We grow to be pretty good at belittling our life experiences in order to shine a spotlight on the ones we deem to be more interesting. It takes a few seconds to swap out our own story for one that is more “Hollywood,” more “glamorous.” We want to be loved like Scarlett O’Hara in Gone with the Wind. We want a worthwhile adventure of Eating, Praying and Loving like Elizabeth Gilbert. We drool over the picture perfect endings for the winners of American Idol and half of us have wanted to be Audrey Hepburn in Breakfast at Tiffany’s.
I think its time that instead of constantly glorifying the stories of others we begin to hold up our own stories. We waste time wrapped up in the way someone else lives their life, in picking apart our own lifestyles because they don’t unfold perfectly, because we haven’t fallen in love as quickly as we had hoped.
Let’s face it, we are all destined for different stories. Different Best Friends. Different First Kisses. Different Moments Of Clarity. But the key to all this is that we claim them. That we don’t shove them off because we think they are not pretty enough or thrilling enough or good enough to percolate in the ear of someone else. We need to stomp all over this insecurity and set out writing our story as if it were a New York Times’ Bestseller, as if every person in the whole wide world had a reason to read about our every single step.
Who is to say that one day Priscilla Presley won’t be gushing over my life story? Maybe Angelina will sit down at night and read your story to her seventeen children. It could happen…
I look back on the silliness that was my “green monster” envy for Priscilla’s story and I realize… I could have never married Elvis. Priscilla and I could have been standing side-by-side in front of that gorgeous blue-eyed boy and he most certainly would have still picked her. Because that was the way her story was supposed to play out. Her story. Not Mine.
But if it were different, if by some chance of fate her story was my own, what would be done with all the pieces of my lifetime that I have created? Someone else would get my father’s famous milkshakes. Another girl would be living out my dreams of becoming a writer one day. A little girl in El Salvador would be missing a sponsor. My best friend would be telling her tales from Prague to a best friend who was not me. And I might look at that life, that life of someone else, and think, “that could have been my story.”And then I would sigh and wonder if we will ever be happy with what we have in front of us.

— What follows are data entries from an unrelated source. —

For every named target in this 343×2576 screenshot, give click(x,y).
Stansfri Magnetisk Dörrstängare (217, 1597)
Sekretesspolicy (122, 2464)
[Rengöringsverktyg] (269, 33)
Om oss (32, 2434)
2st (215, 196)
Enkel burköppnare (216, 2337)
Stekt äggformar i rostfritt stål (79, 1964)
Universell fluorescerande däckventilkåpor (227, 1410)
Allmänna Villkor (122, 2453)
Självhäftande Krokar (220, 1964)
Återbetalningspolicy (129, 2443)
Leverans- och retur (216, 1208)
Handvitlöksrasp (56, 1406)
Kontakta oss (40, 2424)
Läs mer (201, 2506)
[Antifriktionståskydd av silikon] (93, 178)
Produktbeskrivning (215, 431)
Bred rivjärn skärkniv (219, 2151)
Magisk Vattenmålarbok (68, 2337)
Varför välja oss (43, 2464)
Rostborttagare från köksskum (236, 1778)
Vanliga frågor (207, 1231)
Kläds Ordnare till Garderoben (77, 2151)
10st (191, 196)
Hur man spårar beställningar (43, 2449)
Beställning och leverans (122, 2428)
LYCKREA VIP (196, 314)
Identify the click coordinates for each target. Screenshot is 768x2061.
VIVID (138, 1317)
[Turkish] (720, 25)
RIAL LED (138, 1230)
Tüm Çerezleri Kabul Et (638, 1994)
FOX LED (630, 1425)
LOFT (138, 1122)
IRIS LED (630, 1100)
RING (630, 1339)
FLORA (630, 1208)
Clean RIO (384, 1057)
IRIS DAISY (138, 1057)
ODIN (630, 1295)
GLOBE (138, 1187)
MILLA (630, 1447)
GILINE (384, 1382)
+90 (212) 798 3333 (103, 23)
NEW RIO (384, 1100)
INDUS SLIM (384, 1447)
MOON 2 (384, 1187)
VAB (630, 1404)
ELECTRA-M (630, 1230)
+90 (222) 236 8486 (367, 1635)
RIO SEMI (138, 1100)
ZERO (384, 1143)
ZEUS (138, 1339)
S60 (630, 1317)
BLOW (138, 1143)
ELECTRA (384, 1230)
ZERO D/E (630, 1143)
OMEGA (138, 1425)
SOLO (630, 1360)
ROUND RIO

We can learn much from the lives and stories of others (which is why I think sharing is always a good thing), those stories will help us flesh out our own. I think it will be a beautiful day when we all pick up the pencils and love our own lives first, instead of the lives that look more appealing or whimsical. Because we are the authors, illustrators and editors of our own tales for a reason but only we can bring that reason into existence.
What do you love about your own story?